EXERCISE INSTRUCTIONS
I need all of the entries printed exactly.

DATA UNDER STUDY
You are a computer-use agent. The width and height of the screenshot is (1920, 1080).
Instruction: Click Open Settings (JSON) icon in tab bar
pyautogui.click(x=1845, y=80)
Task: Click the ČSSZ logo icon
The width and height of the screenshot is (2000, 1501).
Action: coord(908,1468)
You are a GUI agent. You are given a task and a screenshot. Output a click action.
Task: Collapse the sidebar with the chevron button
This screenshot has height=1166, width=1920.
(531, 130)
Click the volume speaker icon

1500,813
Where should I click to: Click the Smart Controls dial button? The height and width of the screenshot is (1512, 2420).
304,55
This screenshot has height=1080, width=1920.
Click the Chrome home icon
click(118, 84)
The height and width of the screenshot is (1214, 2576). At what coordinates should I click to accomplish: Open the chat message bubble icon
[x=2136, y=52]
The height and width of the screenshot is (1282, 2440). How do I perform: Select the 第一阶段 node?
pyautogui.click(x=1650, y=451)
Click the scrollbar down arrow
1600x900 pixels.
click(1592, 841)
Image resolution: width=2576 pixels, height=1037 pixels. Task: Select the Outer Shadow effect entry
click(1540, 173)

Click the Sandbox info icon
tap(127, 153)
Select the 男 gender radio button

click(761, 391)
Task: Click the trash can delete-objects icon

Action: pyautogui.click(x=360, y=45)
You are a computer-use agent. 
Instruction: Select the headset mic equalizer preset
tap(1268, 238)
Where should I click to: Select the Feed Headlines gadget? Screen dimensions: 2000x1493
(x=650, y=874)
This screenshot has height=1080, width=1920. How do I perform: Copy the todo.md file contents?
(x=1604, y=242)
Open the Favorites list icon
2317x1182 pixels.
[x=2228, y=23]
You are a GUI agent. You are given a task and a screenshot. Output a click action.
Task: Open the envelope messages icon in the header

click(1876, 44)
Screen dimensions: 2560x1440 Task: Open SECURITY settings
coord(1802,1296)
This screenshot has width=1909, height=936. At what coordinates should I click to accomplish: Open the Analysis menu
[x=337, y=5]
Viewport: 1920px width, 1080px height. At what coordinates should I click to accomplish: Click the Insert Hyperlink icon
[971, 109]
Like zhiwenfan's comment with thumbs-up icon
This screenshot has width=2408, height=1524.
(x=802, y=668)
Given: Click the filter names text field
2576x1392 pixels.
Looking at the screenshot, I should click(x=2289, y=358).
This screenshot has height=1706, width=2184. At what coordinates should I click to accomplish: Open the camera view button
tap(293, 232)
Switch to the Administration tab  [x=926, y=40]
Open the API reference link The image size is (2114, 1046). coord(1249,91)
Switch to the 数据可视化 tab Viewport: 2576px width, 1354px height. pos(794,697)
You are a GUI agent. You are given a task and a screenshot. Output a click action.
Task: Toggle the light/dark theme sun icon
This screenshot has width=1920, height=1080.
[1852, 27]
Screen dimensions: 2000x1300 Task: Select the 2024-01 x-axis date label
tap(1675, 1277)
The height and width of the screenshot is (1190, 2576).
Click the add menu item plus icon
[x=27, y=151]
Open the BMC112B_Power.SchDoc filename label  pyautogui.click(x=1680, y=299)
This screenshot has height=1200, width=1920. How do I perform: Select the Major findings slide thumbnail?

SOLUTION FOR THIS TASK
You are a computer-use agent. The width and height of the screenshot is (1920, 1080).
Instruction: Click Open Settings (JSON) icon in tab bar
pyautogui.click(x=1845, y=80)
Task: Click the ČSSZ logo icon
The width and height of the screenshot is (2000, 1501).
Action: coord(908,1468)
You are a GUI agent. You are given a task and a screenshot. Output a click action.
Task: Collapse the sidebar with the chevron button
This screenshot has height=1166, width=1920.
(531, 130)
Click the volume speaker icon

1500,813
Where should I click to: Click the Smart Controls dial button? The height and width of the screenshot is (1512, 2420).
304,55
This screenshot has height=1080, width=1920.
Click the Chrome home icon
click(118, 84)
The height and width of the screenshot is (1214, 2576). At what coordinates should I click to accomplish: Open the chat message bubble icon
[x=2136, y=52]
The height and width of the screenshot is (1282, 2440). How do I perform: Select the 第一阶段 node?
pyautogui.click(x=1650, y=451)
Click the scrollbar down arrow
1600x900 pixels.
click(1592, 841)
Image resolution: width=2576 pixels, height=1037 pixels. Task: Select the Outer Shadow effect entry
click(1540, 173)

Click the Sandbox info icon
tap(127, 153)
Select the 男 gender radio button

click(761, 391)
Task: Click the trash can delete-objects icon

Action: pyautogui.click(x=360, y=45)
You are a computer-use agent. 
Instruction: Select the headset mic equalizer preset
tap(1268, 238)
Where should I click to: Select the Feed Headlines gadget? Screen dimensions: 2000x1493
(x=650, y=874)
This screenshot has height=1080, width=1920. How do I perform: Copy the todo.md file contents?
(x=1604, y=242)
Open the Favorites list icon
2317x1182 pixels.
[x=2228, y=23]
You are a GUI agent. You are given a task and a screenshot. Output a click action.
Task: Open the envelope messages icon in the header

click(1876, 44)
Screen dimensions: 2560x1440 Task: Open SECURITY settings
coord(1802,1296)
This screenshot has width=1909, height=936. At what coordinates should I click to accomplish: Open the Analysis menu
[x=337, y=5]
Viewport: 1920px width, 1080px height. At what coordinates should I click to accomplish: Click the Insert Hyperlink icon
[971, 109]
Like zhiwenfan's comment with thumbs-up icon
This screenshot has width=2408, height=1524.
(x=802, y=668)
Given: Click the filter names text field
2576x1392 pixels.
Looking at the screenshot, I should click(x=2289, y=358).
This screenshot has height=1706, width=2184. At what coordinates should I click to accomplish: Open the camera view button
tap(293, 232)
Switch to the Administration tab  [x=926, y=40]
Open the API reference link The image size is (2114, 1046). coord(1249,91)
Switch to the 数据可视化 tab Viewport: 2576px width, 1354px height. pos(794,697)
You are a GUI agent. You are given a task and a screenshot. Output a click action.
Task: Toggle the light/dark theme sun icon
This screenshot has width=1920, height=1080.
[1852, 27]
Screen dimensions: 2000x1300 Task: Select the 2024-01 x-axis date label
tap(1675, 1277)
The height and width of the screenshot is (1190, 2576).
Click the add menu item plus icon
[x=27, y=151]
Open the BMC112B_Power.SchDoc filename label  pyautogui.click(x=1680, y=299)
This screenshot has height=1200, width=1920. How do I perform: Select the Major findings slide thumbnail?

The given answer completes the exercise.